1Leeds Imaging Biomarkers Group, Biomedical Imaging Science Department, LICAMM, University of Leeds, Leeds, United Kingdom, 2Biomedical Imaging Science Department, LICAMM, University of Leeds, Leeds, United Kingdom, 3University of Leeds, Leeds, United Kingdom, 4University of Turku, Turku, Finland, 5Swiss Institute of Bioinformatics, Lausanne, Switzerland, 6Novo Nordisk, Bagsværd, Denmark, 7University of Exeter, Exeter, United Kingdom, 8University of Bari, Bari, Italy, 9Siemens Healthcare GmbH, Erlangen, Germany, 10University of Bordeaux, Bordeaux, France

Synopsis

There is a major clinical need for better biomarkers to identify Diabetic Kidney Disease (DKD) patients at risk of progression. iBEAt is a prospective multi-centre cohort study in 500 patients aiming to determine if MRI biomarkers can provide prediction of progression. We have developed a dedicated MRI biomarker panel for iBEAt interrogating body composition, renal morphology and tissue structure, hemodynamics and filtration.

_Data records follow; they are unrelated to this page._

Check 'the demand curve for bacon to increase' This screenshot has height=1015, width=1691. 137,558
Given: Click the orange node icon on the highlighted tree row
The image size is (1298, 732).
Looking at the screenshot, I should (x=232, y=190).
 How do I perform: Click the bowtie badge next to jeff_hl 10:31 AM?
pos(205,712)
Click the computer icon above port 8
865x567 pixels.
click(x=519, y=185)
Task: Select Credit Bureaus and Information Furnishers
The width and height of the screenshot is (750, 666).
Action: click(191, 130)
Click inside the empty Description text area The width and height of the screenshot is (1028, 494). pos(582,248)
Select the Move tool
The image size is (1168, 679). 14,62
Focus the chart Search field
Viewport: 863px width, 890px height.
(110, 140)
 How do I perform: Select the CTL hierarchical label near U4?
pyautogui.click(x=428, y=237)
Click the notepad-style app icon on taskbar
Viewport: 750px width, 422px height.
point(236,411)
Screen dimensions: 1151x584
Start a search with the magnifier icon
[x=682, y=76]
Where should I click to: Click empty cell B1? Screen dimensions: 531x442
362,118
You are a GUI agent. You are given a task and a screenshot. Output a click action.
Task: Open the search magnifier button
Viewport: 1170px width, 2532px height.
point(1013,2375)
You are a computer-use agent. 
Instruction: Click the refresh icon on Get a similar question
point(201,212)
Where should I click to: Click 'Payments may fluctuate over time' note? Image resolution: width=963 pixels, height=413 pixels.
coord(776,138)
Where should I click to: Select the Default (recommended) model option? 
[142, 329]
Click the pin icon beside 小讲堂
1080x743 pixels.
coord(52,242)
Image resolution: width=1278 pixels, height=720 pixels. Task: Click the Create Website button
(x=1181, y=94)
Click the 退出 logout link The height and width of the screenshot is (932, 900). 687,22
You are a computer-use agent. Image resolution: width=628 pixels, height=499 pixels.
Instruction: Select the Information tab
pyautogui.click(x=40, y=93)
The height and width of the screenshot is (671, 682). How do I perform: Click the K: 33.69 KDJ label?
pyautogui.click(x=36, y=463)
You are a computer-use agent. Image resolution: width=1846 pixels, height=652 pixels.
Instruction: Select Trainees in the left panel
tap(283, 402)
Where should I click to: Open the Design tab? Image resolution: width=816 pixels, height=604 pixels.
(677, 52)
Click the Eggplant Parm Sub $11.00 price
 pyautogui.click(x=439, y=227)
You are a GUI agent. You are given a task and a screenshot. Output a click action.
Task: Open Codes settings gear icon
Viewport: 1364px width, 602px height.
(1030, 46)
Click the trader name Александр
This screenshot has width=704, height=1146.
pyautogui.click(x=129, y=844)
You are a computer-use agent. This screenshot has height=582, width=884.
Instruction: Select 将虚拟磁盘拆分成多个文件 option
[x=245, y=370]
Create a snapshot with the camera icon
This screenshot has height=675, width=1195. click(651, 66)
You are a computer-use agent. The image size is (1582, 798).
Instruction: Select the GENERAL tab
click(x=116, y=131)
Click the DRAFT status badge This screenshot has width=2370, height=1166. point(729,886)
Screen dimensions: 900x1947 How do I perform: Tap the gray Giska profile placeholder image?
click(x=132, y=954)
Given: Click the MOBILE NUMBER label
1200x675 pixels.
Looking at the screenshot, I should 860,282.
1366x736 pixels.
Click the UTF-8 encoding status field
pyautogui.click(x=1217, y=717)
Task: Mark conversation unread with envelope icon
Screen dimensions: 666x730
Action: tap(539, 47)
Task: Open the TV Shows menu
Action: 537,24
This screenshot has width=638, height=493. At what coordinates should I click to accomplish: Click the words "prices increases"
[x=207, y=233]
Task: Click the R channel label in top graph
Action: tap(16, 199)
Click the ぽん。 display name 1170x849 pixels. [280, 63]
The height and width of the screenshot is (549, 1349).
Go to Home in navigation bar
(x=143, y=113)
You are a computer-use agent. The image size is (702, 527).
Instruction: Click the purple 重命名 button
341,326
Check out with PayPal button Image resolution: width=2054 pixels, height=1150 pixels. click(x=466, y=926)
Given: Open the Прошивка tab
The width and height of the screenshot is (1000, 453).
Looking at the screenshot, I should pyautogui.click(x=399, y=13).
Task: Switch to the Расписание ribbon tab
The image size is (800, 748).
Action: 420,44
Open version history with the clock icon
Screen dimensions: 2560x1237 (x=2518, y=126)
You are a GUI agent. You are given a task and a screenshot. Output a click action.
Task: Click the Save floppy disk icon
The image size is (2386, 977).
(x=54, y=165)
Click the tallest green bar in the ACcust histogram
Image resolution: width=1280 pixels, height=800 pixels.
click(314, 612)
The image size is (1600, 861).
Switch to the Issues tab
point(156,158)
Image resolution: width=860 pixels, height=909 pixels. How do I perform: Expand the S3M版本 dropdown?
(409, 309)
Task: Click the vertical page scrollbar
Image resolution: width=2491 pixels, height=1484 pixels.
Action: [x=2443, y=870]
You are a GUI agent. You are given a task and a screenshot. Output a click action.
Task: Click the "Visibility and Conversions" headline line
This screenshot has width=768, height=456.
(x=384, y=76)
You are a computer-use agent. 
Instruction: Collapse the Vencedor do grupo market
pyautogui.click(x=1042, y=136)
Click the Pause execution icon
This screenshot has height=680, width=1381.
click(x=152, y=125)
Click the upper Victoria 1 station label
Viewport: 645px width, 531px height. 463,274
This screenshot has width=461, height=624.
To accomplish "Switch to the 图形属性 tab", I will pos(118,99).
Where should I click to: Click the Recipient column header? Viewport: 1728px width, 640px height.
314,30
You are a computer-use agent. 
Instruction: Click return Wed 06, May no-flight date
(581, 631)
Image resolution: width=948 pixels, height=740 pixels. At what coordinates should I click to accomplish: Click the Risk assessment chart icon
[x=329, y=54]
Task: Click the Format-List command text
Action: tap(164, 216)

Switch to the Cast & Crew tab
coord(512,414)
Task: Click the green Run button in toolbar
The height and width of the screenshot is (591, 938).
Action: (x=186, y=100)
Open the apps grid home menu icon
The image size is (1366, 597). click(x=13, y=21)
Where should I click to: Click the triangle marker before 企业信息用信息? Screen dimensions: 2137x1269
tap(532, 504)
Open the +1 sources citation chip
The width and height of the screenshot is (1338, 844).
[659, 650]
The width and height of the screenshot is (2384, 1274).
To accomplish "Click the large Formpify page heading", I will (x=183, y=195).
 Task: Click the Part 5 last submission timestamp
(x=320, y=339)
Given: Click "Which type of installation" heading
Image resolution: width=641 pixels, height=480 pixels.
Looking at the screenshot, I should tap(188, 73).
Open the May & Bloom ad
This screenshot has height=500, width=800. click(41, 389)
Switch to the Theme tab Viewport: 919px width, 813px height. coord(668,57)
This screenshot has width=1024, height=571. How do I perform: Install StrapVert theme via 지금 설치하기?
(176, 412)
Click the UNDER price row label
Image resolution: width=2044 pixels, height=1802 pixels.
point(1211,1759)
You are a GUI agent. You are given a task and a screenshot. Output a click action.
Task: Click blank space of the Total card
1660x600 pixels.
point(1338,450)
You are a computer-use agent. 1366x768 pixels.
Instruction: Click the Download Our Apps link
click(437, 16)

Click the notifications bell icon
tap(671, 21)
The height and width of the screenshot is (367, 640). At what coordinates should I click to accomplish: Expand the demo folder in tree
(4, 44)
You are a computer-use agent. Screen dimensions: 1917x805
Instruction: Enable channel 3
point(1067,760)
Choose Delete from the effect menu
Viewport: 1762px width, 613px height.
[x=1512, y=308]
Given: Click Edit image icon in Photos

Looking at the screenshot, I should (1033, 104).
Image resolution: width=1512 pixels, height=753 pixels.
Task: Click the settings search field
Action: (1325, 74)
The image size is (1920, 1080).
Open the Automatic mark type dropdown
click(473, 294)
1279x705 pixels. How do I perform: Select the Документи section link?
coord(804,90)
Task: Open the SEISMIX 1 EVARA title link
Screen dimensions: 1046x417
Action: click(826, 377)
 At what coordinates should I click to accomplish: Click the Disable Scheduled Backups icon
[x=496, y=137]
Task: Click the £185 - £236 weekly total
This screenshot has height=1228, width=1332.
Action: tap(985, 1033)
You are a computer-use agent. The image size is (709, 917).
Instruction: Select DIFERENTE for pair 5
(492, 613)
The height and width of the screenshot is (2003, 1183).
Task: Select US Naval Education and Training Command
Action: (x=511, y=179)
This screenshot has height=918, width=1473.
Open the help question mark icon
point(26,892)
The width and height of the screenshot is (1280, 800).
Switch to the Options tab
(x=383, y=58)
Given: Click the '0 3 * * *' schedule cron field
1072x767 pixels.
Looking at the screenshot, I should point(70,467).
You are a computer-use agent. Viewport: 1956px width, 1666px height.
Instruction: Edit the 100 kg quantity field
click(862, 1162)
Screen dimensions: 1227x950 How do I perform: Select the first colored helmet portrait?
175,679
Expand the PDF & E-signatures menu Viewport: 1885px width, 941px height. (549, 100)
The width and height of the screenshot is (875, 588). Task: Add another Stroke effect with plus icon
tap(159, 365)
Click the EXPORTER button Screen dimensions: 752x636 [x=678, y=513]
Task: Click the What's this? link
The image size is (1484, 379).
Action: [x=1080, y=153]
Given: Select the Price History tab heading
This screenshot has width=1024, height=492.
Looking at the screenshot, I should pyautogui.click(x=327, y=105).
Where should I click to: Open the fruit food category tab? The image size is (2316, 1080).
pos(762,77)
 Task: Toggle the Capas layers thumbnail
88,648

Here we present the details as well as example data and preliminary results on the ISMRM/NIST phantom, and on healthy volunteers.

INTRODUCTION

There is a major clinical need for better biomarkers to identify Diabetic Kidney Disease (DKD) patients at risk of progression, but biomarkers derived from blood- and urine have so far proven inadequate1. iBEAt is a large international cohort study in 500 patients aiming to determine if MRI biomarkers can improve predictions of renal function decline. In order to address the question, we have developed a dedicated MRI biomarker panel interrogating body composition, renal morphology and tissue structure, hemodynamics and filtration.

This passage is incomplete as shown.